July 1859 (Year of the Sheep), Nagasaki, Japan

Taguchi Sumi took a closer look at the charcoal bucket for the brazier in her home’s main room. A wadded paper lay half buried as though intentionally concealed. She plucked it out and uncurled the tight ball, careful to keep the black dust from dirtying the tatami floor’s spotless straw mats.
Her breath caught. Words written in the squiggly English alphabet as well as in Japanese met her eyes. Tingling with excitement, she tore through the Japanese translation.
English lessons. Taught by Americans. One class for young men. Another for young ladies. Unbelievable! Nothing on earth could be more wonderful. Nothing.
Two afternoons each week. Even once a week would have thrilled her.
Third house from the Oura River Bridge in the new international sector. She could walk there in an hour.

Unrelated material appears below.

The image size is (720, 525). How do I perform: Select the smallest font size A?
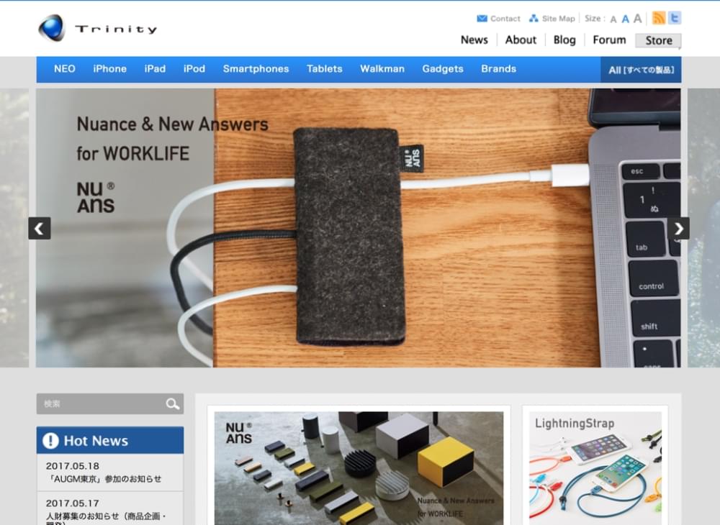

Three weeks had passed since the Westerners’ arrival, cracking open her country’s two-hundred-fifty years of isolation, and she hadn’t glimpsed a single one of them after that first day. But with these classes, she would meet Americans twice a week, maybe even the amazing United States consul himself. She had to comport herself with the dignity required for a samurai’s daughter. But inside her, fireworks exploded.
“That paper does not concern you.”
She started and then bowed. “Ah, good morning, Grandfather. The strange paper attracted my curiosity.” She crumpled the precious notice, fitting it within her fist, bracing for his next words.
“It announces barbarian trickery. Throw it into the fire.”
Her hands obeyed, but her heart didn’t let go. The paper disappeared in a fiery puff.
She sighed and darted a look at her grandfather. Despite the thinning white hair, his firm jaw hadn’t softened a bit. His dark eyes glittered with determination. She’d occasionally wheedled a concession from him in her childhood, but not recently.
“What now?” He picked up a metal stick and poked the brazier’s charcoal chunks.
Her chest tightened. “I regret the trouble I’ve caused the family.”
“Trouble especially for me, in arranging your marriage.” He gave the coals a final hard poke.
“I will strive to improve. Instead of being a burden, I wish to contribute to our family, if possible.”
“And how is that?” He motioned to the teapot, then lowered himself onto a cushion with a groan.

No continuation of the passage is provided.